How to measure and pick a waste factor

Measure each rectangle of the floor in feet, multiply length by width, and add the rectangles for an L-shaped or open-plan room — the room square footage calculator does this for you. Feed that total in here as your area. If you already know the plank size and how many planks come in a box, the plank & box calculator counts planks and boxes directly.
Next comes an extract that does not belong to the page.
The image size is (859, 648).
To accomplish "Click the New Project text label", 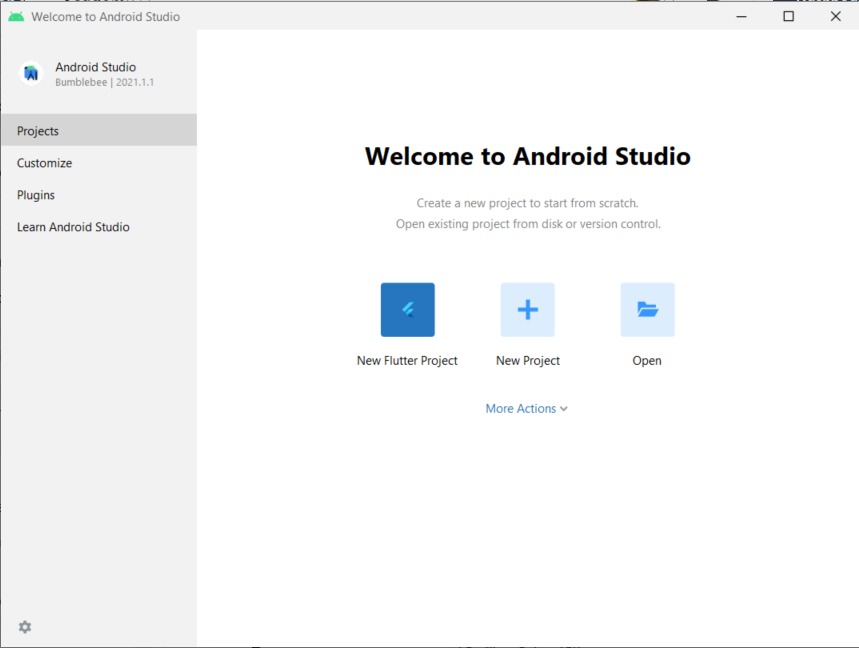I will click(x=528, y=360).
Waste is not wasted money — it is the cost of a clean install. The busier the pattern and the more jogs, closets and diagonal cuts a room has, the higher the factor. See waste factor by pattern and typical box coverage and plank sizes for the labeled planning ranges, and read how much flooring do I need for the full walk-through.

Reference table

Boxes to buy at your entered coverage of 20 sq ft/box (whole boxes, rounded up):

Room areaLayout (waste)MaterialBoxes
100 sq ftStraight (10%)110 sq ft6
100 sq ftDiagonal (15%)115 sq ft6
100 sq ftHerringbone (20%)120 sq ft6
150 sq ftStraight (10%)165 sq ft9
150 sq ftDiagonal (15%)173 sq ft9
150 sq ftHerringbone (20%)180 sq ft9
200 sq ftStraight (10%)220 sq ft11
200 sq ftDiagonal (15%)230 sq ft12
200 sq ftHerringbone (20%)240 sq ft12
300 sq ftStraight (10%)330 sq ft17
300 sq ftDiagonal (15%)345 sq ft18
300 sq ftHerringbone (20%)360 sq ft18
500 sq ftStraight (10%)550 sq ft28
500 sq ftDiagonal (15%)575 sq ft29
500 sq ftHerringbone (20%)600 sq ft30

Frequently asked questions

How much flooring do I need for a 200 sq ft room?
About 220 sq ft at a 10% waste factor — roughly 11 boxes if each box covers 20 sq ft. Raise the waste factor for a diagonal or herringbone lay, and always keep a spare box.
How much extra flooring should I buy for waste?
Add about 5–10% for a straight lay, ~15% for a diagonal lay and ~15–20% for herringbone or chevron. Busy rooms with lots of cuts, closets and jogs sit at the top of each range.
Why does the calculator round up to whole boxes?
Flooring is sold by the box, so you can’t buy a partial box. The tool divides the material by your box coverage and rounds up with a ceiling, then it’s wise to add one more box as a spare for repairs.
What box coverage should I enter?
Use the coverage printed on your product box — it varies by brand, plank size and thickness. Around 20 sq ft a box is a common typical, but confirm on the label before you order.
Does this include underlayment or trim?
No. This counts only the flooring itself. Size the underlayment with the underlayment calculator and the edge trim with the baseboard & quarter-round calculator.